Data Management and Analysis
Data were collected using both paper forms and electronic tablets. Paper-based data were entered into ODK data files that had field checks for data quality. Data collected using tablets were uploaded immediately to a server located in Dar es Salaam. Data were cleaned by running queries and reports using STATA version 14.0 and correcting discrepancies. Data were extracted and analyzed using SPSS version 23.
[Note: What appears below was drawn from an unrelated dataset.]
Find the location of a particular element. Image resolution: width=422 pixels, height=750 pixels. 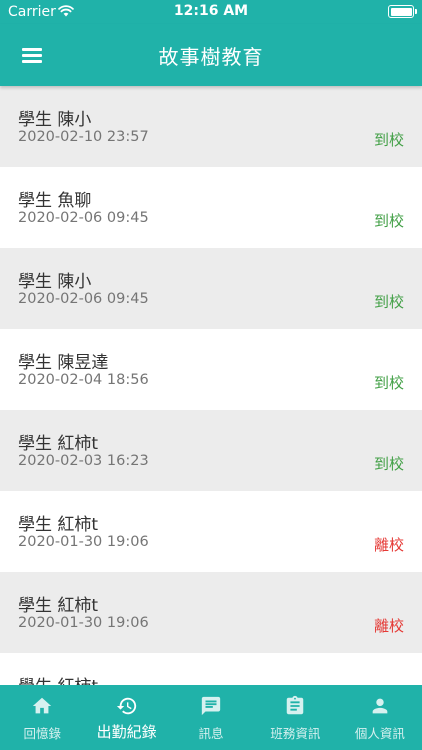

record-row: 學生 紅柿t 2020-02-03 16:23 到校 is located at coordinates (211, 450).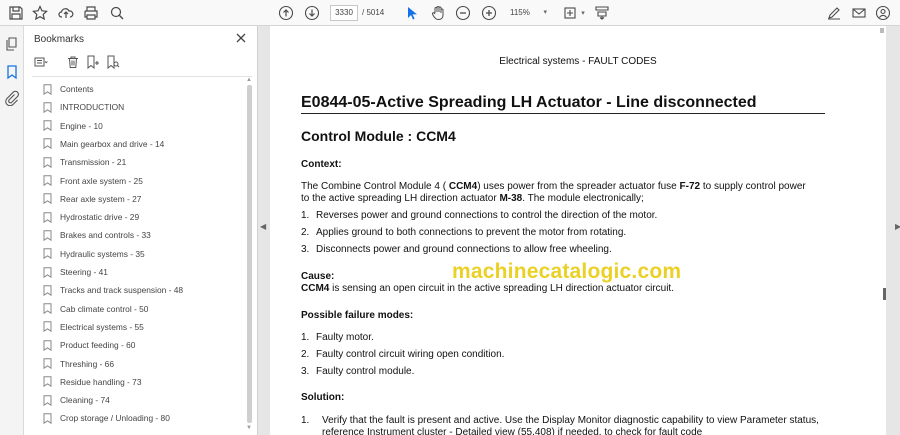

Descriptive statistics were performed to describe the background characteristics of index clients and successfully referred partners. Partners were considered successfully referred if they came to the respective facilities as a result of any notification method, whether or not they tested for HIV. Assessment of differences between sites was conducted and no major differences were seen on study outcome variables. Univariate and multivariate logistic regressions were run to identify predictors of participation in the study among newly diagnosed individuals, and success of referral among listed sexual partners. Backward elimination was used to establish the final logistic model. Covariates were included into the final model if they had a p value <0.25 and/or were known to affect the outcome of interest in previously published studies. Variables dropped out of the original model include: occupation, duration of relationship, and whether sexual partner is a current partner. Table 2 depicts variables that were retained in the final multivariate model and their effect on the study outcome.
Ethical Considerations
The study was conducted with ethical oversight from the Institutional Review Boards (IRBs) of the Johns Hopkins University Bloomberg School of Public Health (IRB 00006116) and the Tanzania National Institute for Medical Research (NIMR/HQ/R.8a/vol.1x/1914) with support from the Njombe regional medical authorities.